INPUT DATA ->
========

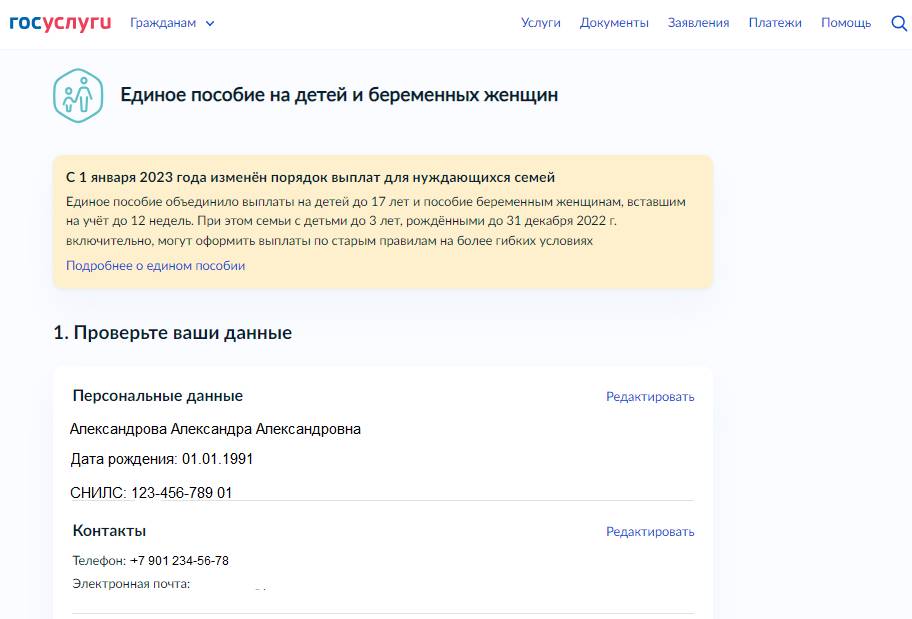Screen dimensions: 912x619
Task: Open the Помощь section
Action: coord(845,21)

========

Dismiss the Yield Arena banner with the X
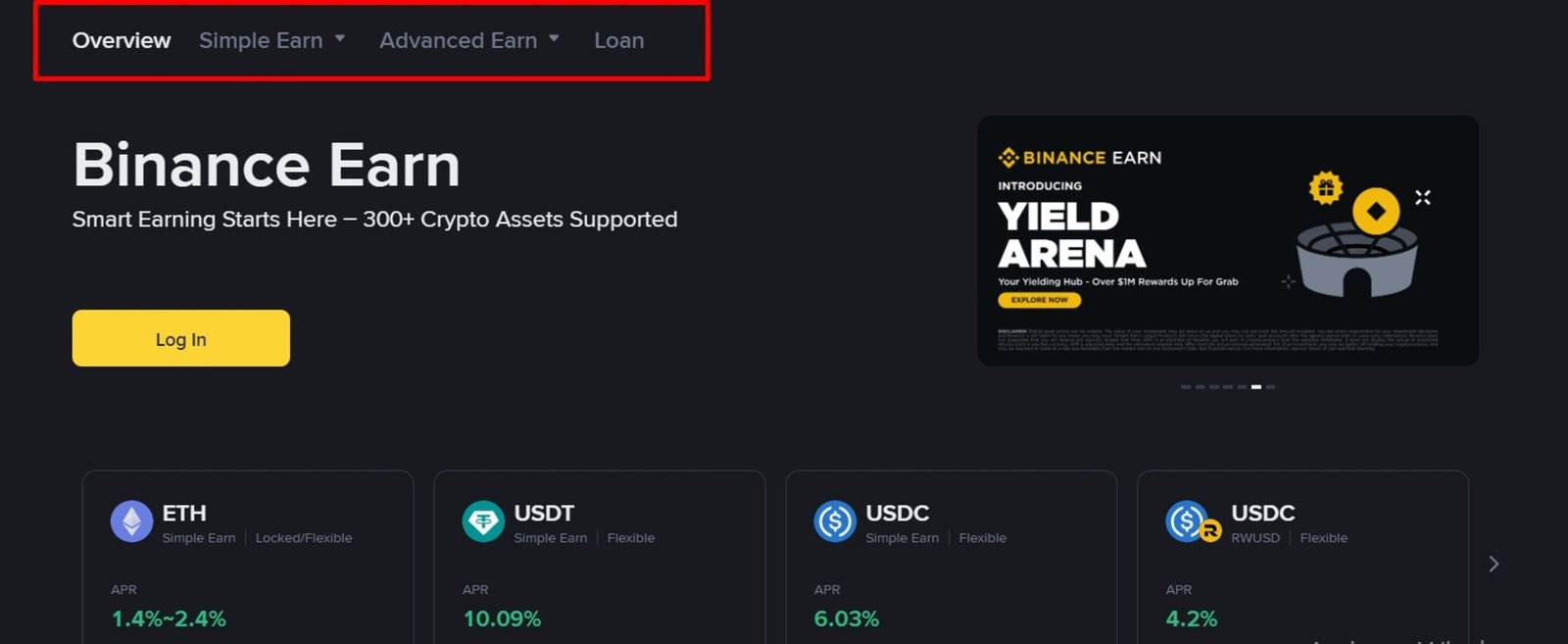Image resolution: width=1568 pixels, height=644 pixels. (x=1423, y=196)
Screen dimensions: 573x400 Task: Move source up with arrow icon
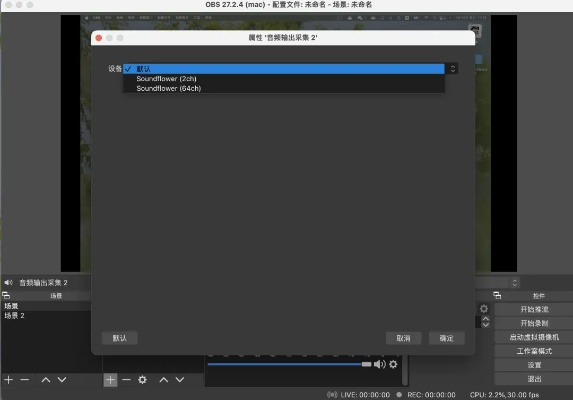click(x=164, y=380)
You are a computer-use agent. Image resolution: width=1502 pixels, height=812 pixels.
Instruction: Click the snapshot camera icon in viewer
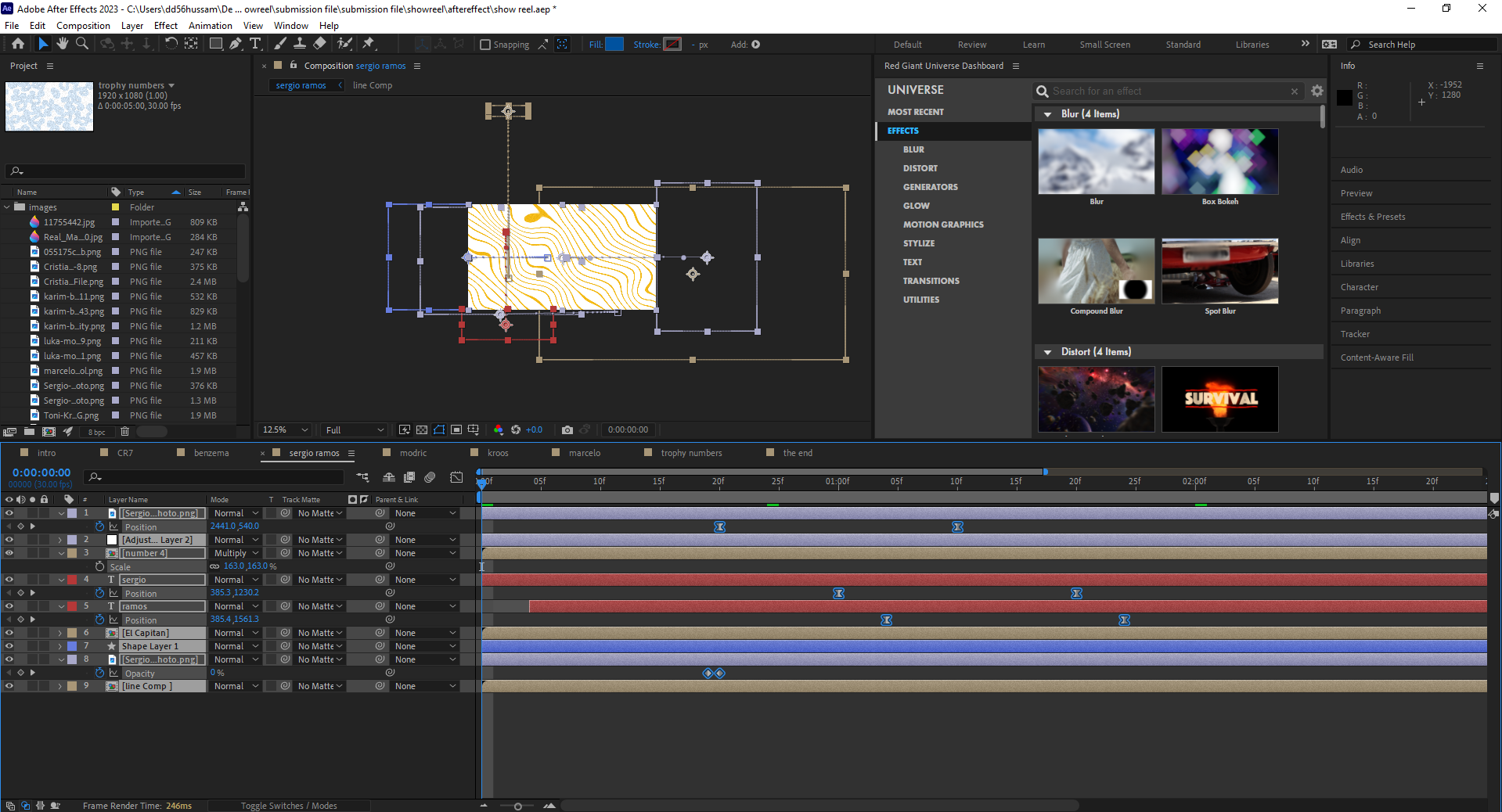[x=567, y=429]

========

PROBLEM TO WORK ON ->
In the data above, retype only the stretch from the line with "Dismiss the Yield Arena banner with the X" through the line with "You are a computer-use", word for word, and skip any pictures.

SOLVED EXERCISE ->
Dismiss the Yield Arena banner with the X
Image resolution: width=1568 pixels, height=644 pixels. (x=1423, y=196)
Screen dimensions: 573x400 Task: Move source up with arrow icon
click(x=164, y=380)
You are a computer-use agent. Image resolution: width=1502 pixels, height=812 pixels.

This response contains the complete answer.